This quirky little statue outside the Brisbane Planetarium has both a Russian and a Scottish connection.
It’s of Konstantin Tsiolkovsky (1857-1935), a Russian scientist and founder of cosmonautics.
The Scottish connection is that Sir Thomas Makdougall Brisbane (1773-1860), who gives his name to both the city and the planetarium, was also looking to the skies.
He was an astronomer, hailing from Largs, not so far from Glasgow on the west coast of Scotland.
The statue, by Sergei Bychkov, was donated to Queensland during Russia Week in Australia in 2007, the 150th anniversary of the birth of Tsiolkovsky.
As it suggests, the Russian provincial teacher and scientist was ever looking upwards to the universe and a future not even he could have imagined.
The bronze statue (which like all good bronze statues everywhere bears the polish of being rubbed for good luck) weighs 600kg and has the diminutive, bespectacled scientist wearing his big winter boots and trench coat with his hands plunged deep in his pockets.
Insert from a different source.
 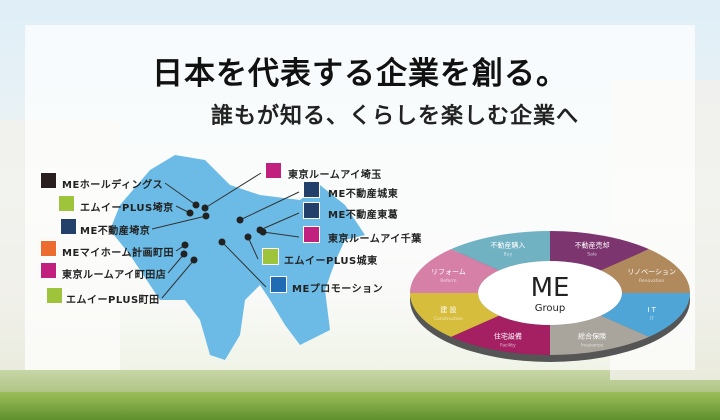 What do you see at coordinates (508, 246) in the screenshot?
I see `segment-label: 不動産購入` at bounding box center [508, 246].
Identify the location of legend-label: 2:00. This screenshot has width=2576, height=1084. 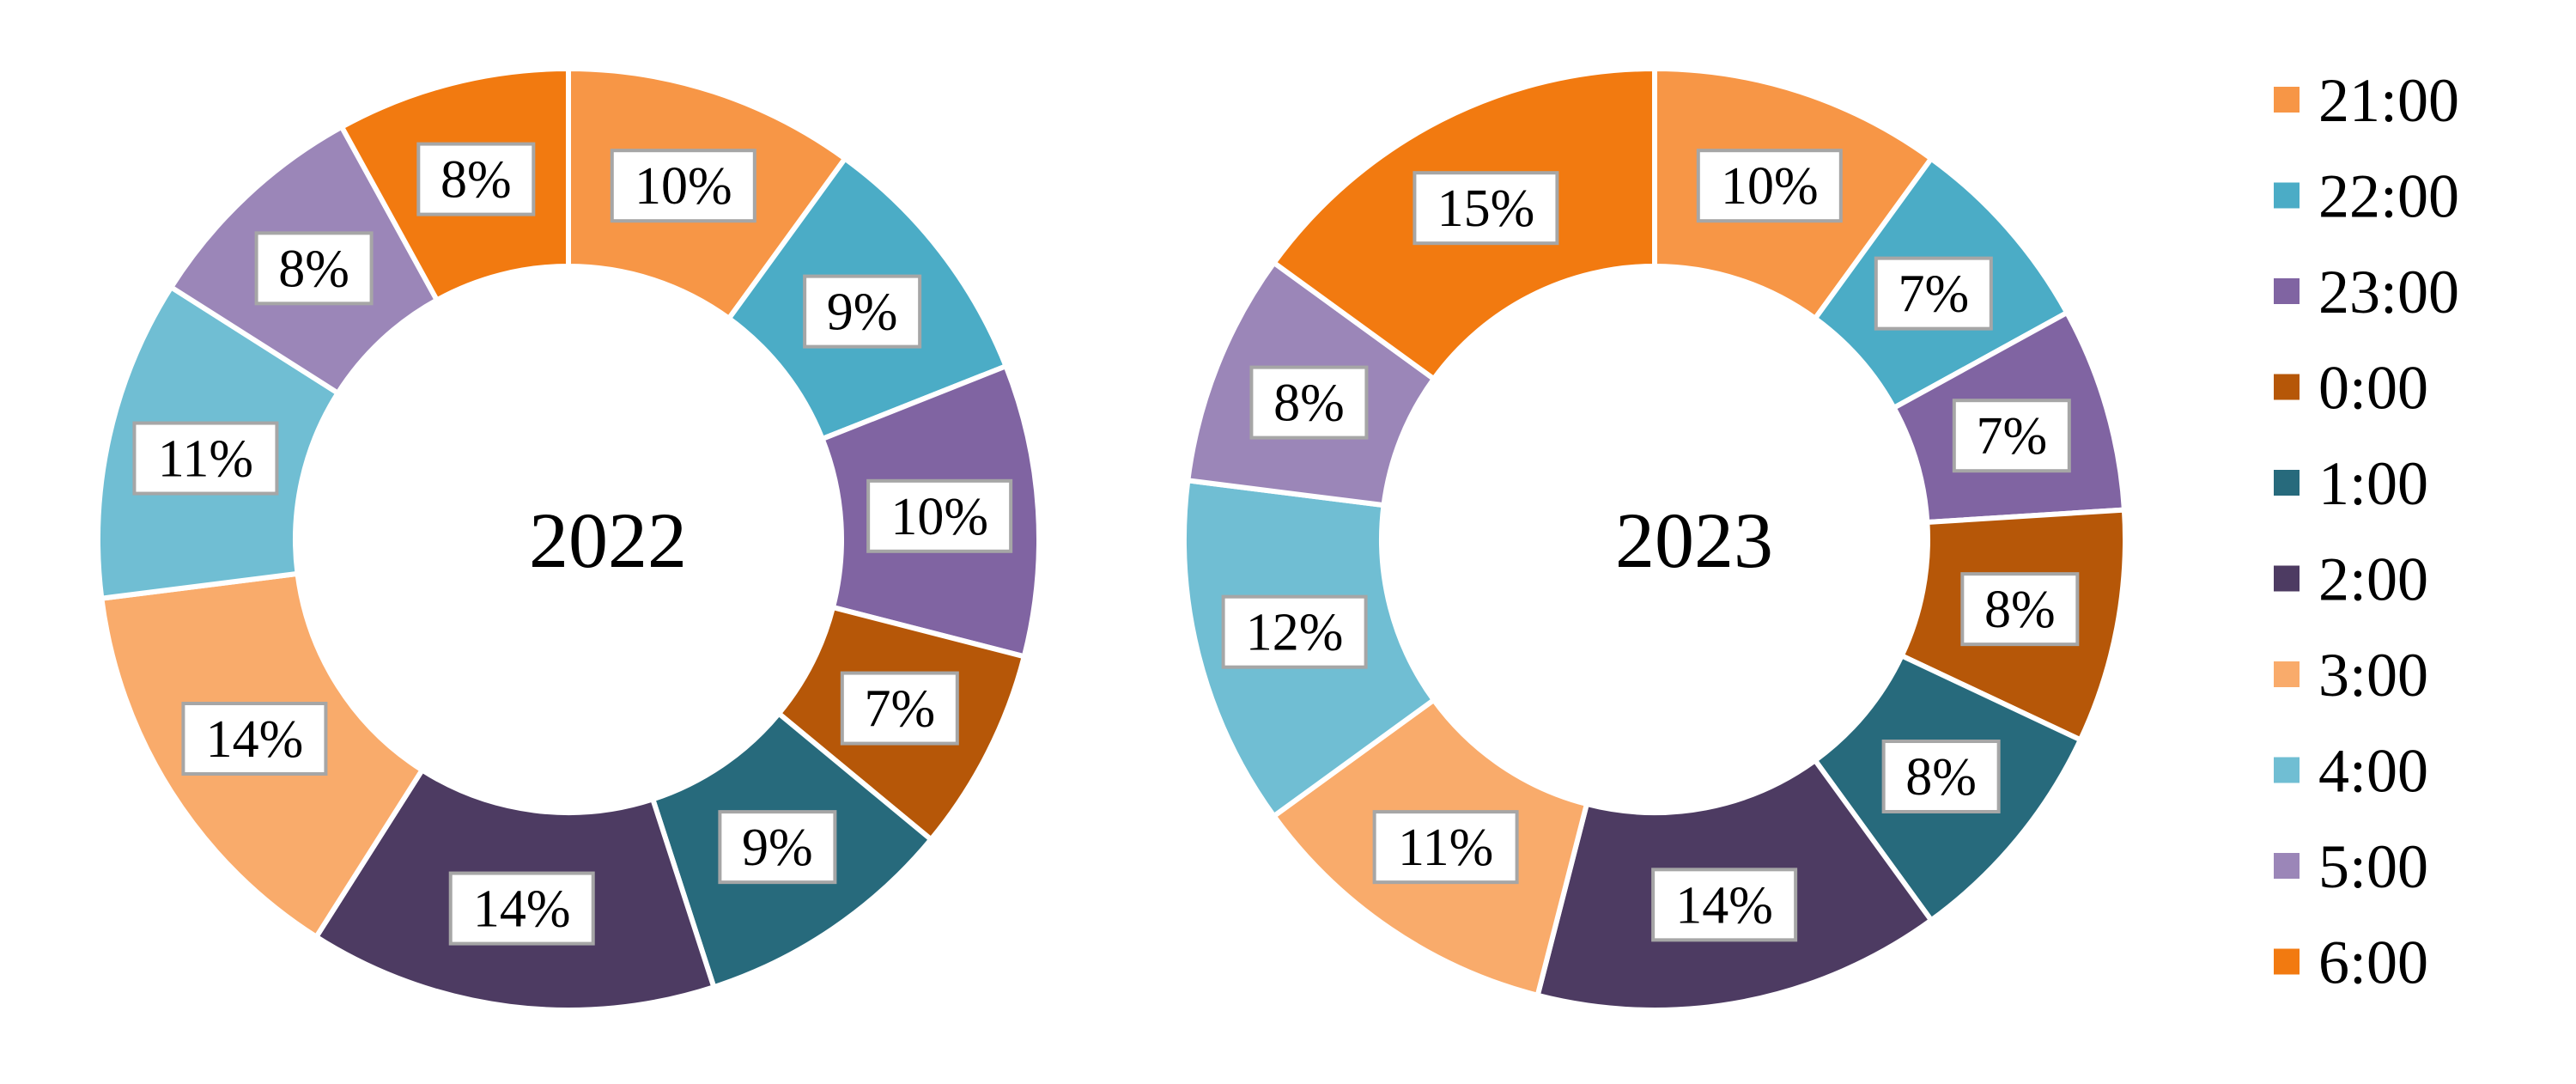
(2373, 580).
His attire is at odds with his tropical location outside the Sir Thomas Brisbane Planetarium in the Mount Coot-tha Botanic Gardens, a setting wildly different to his home of Kaluga in frigid Russia.
Meanwhile in Largs, the remains of Sir Thomas Brisbane’s early observatories are much harder to find so it’s just as well Brisbane has the planetarium in his memory.
The concrete columns “meridian pillars” he built to align the telescopes at his observatory in his work to accurately map the position of the stars are on top of a hill hidden among overgrown bush not farm from the centre of Largs.
John Bonsor, in his book The Observatory in Brisbane Glen says: “Sir Thomas Brisbane has been called the Johnny Appleseed of astronomy because wherever he resided, he planted an observatory, the scientific fruits of which were much appreciated by his contemporaries.”
Brisbane served as governor of the colony of New South Wales 1821-25 and while he was there, established an observatory at Parramatta for mapping the southern skies.
It was the former that led to the name of the city and the latter that led to naming the planetarium, which was opened in May 1978.
After wandering the spectacular botanic gardens (and that’s another story), enter the planetarium where there are extensive space exploration and astronomy displays, a gallery with a replica of Neil Armstrong’s space suit from the 1969 moon landing and a mini theatre featuring a regularly updated Space Telescope Science Institute web feed.
At this point, there’s a day’s entertainment without even putting your hand in your pocket.
The observatory has a Zeiss 15cm refractor and a Meade 25.4cm Schmidt-Cassegrain telescope (my eyes glaze over but I’m sure that means something to the astronomy savvy). There’s an admission fee for the 12.5 Cosmic Skydome, a hemispherical planetarium theatre.
And of course, there’s Tsiolkovsky sitting in the garden for a photo op or to rub his knee for good luck.